◆ **Task prompt**
Word for word, copy the line that contains "You are a computer-use" and each line after it in the data below. Pictures stay out of the copy.

------ Data records

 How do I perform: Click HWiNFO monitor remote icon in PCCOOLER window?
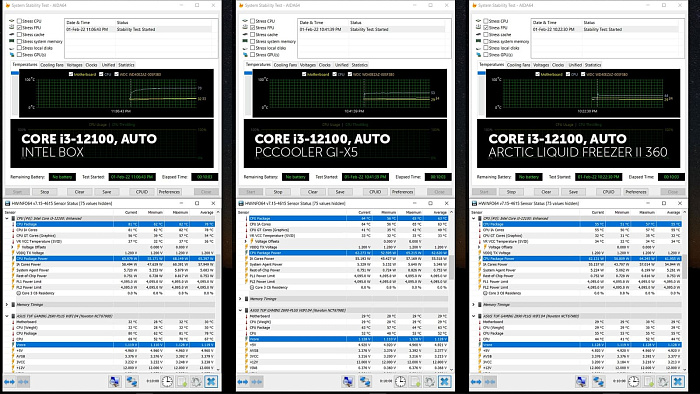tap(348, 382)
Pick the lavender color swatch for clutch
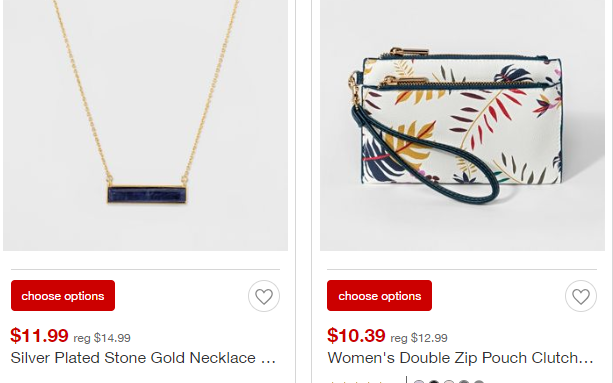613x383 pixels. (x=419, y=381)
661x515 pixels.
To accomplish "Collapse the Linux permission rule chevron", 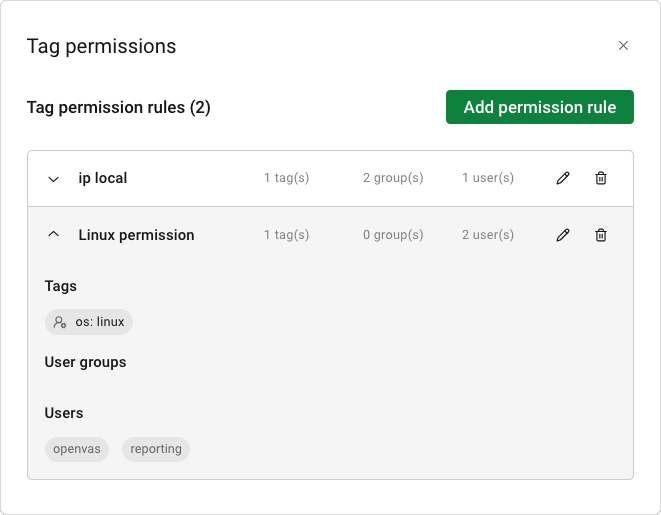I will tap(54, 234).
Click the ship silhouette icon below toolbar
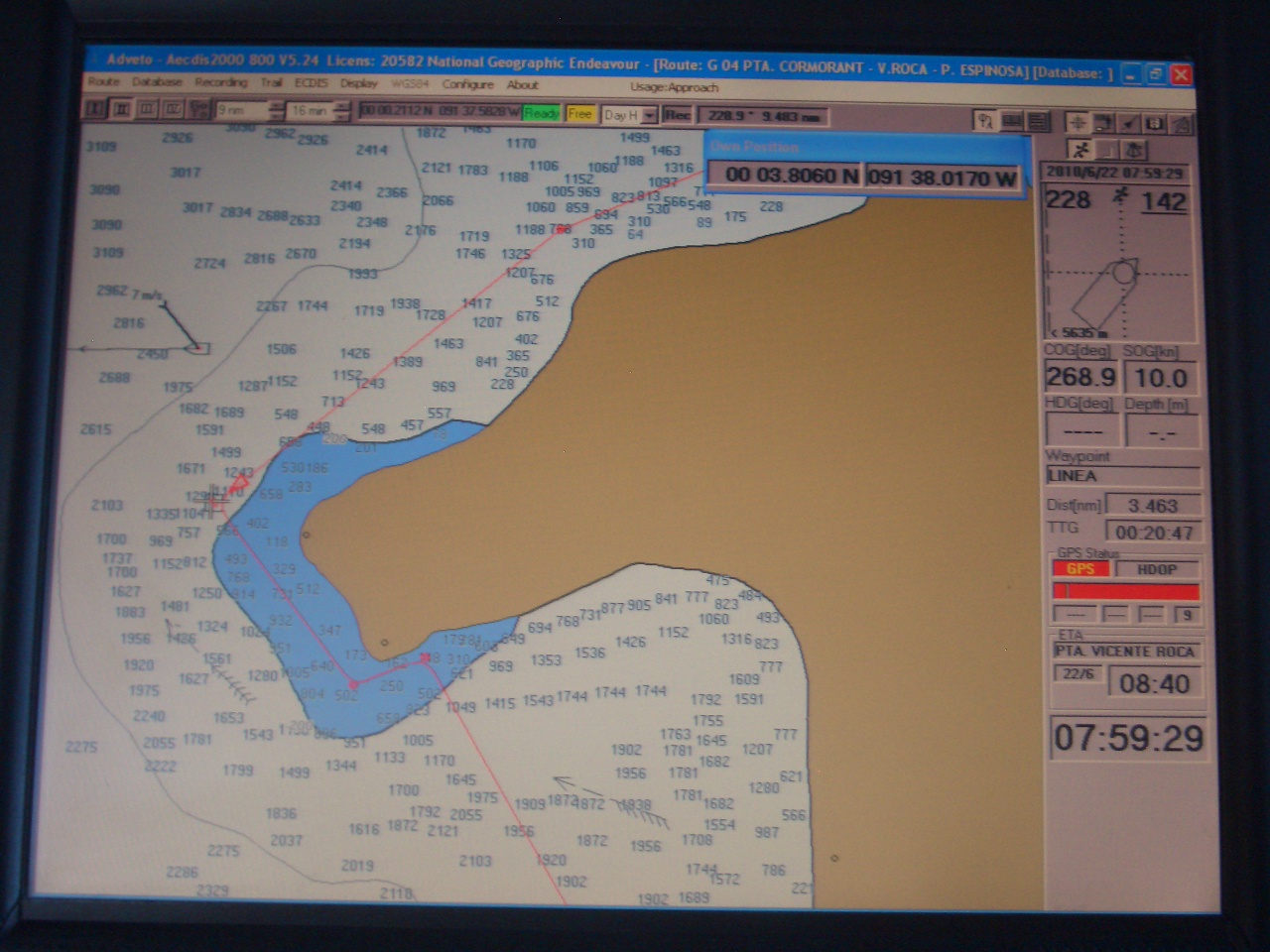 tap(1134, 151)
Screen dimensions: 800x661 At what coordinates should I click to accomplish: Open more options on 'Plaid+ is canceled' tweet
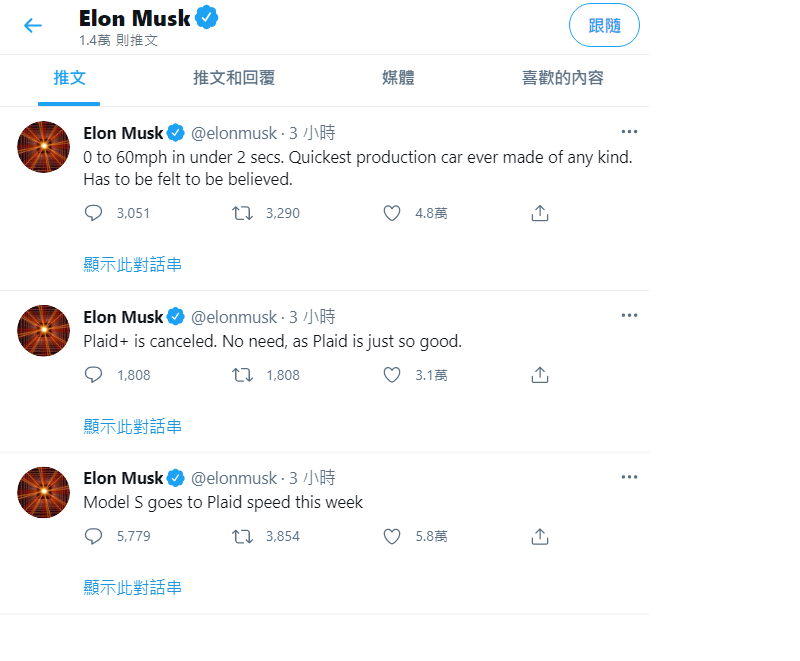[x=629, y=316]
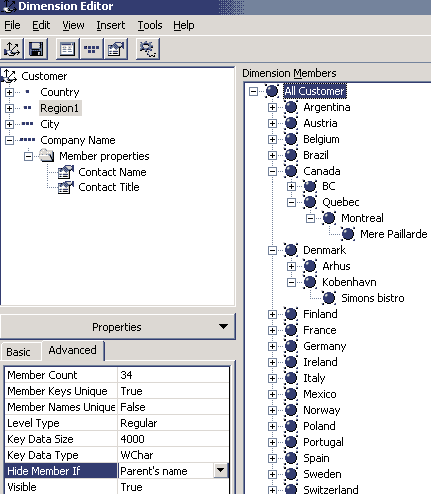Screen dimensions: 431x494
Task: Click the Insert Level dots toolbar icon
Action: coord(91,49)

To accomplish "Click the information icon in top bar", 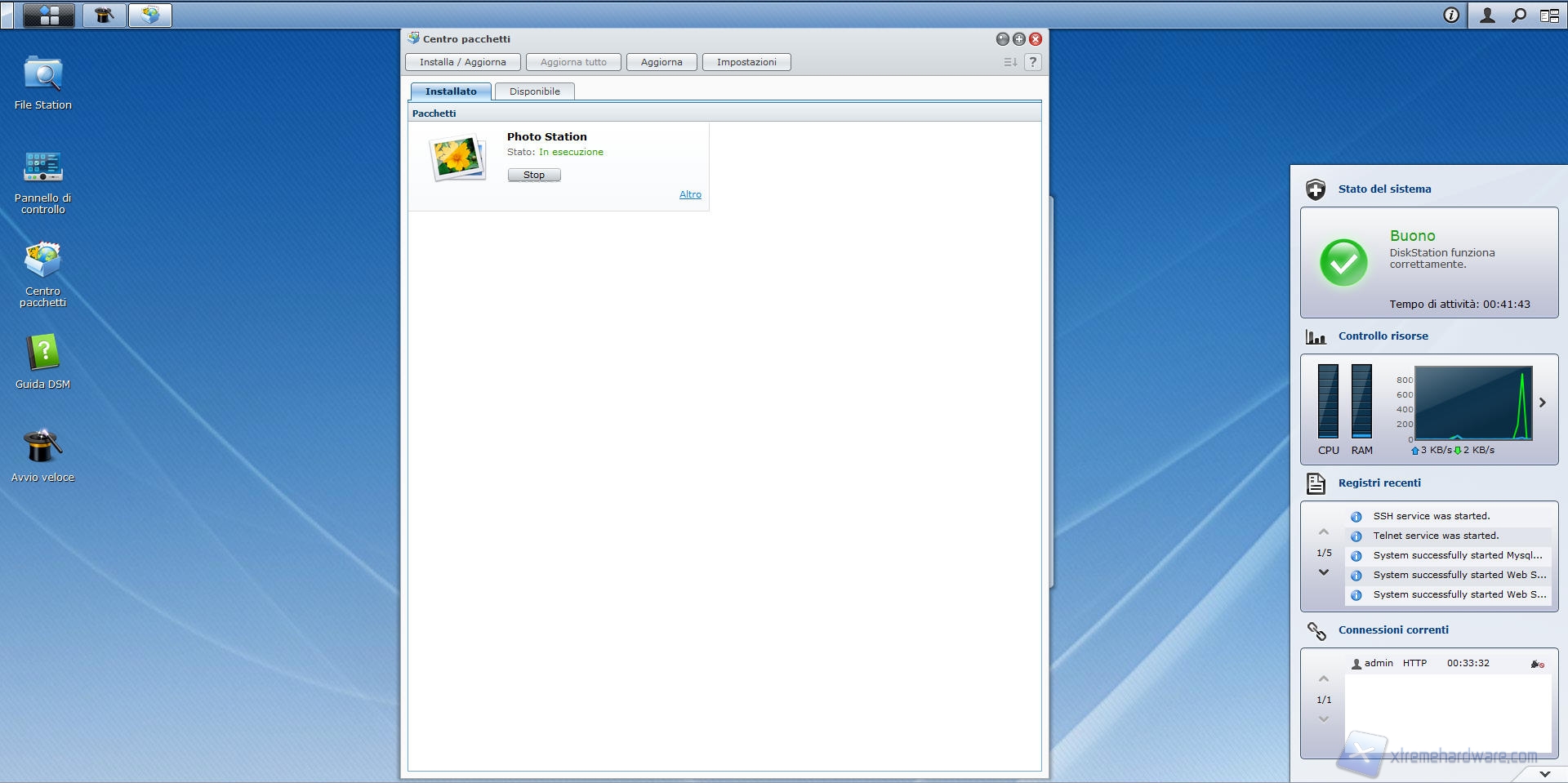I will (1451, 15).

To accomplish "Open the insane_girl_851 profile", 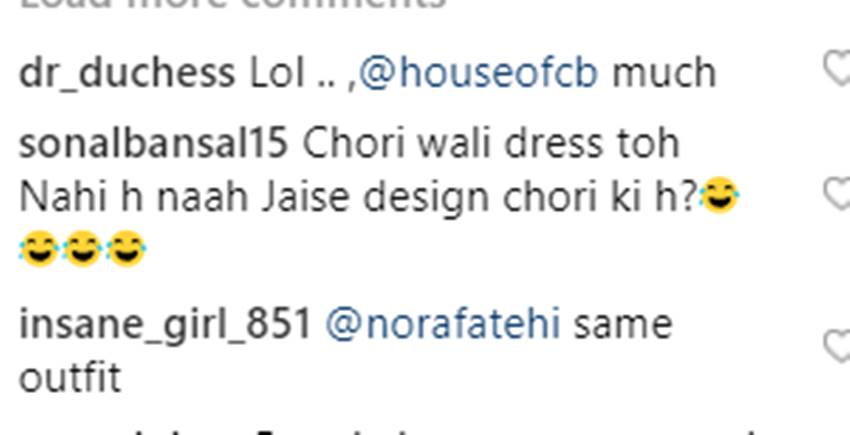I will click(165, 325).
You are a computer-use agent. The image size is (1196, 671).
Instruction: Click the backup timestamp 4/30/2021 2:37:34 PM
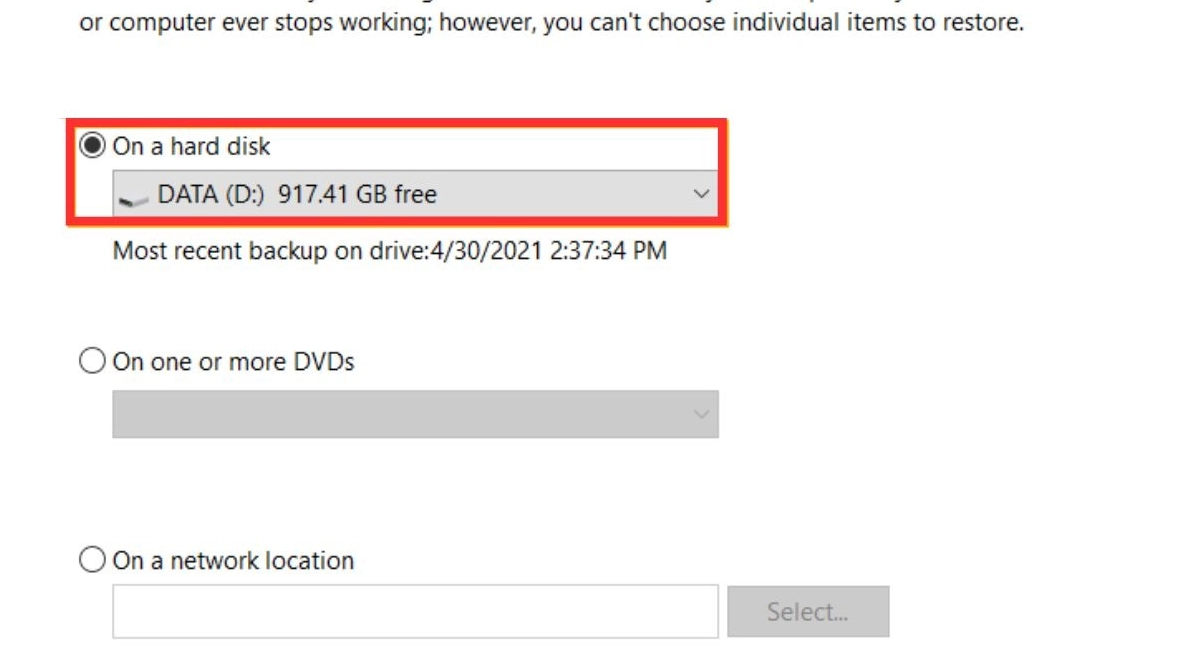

------------

◆ **Output**
You are a computer-use agent. The image size is (1196, 671).
Instruction: Click the backup timestamp 4/30/2021 2:37:34 PM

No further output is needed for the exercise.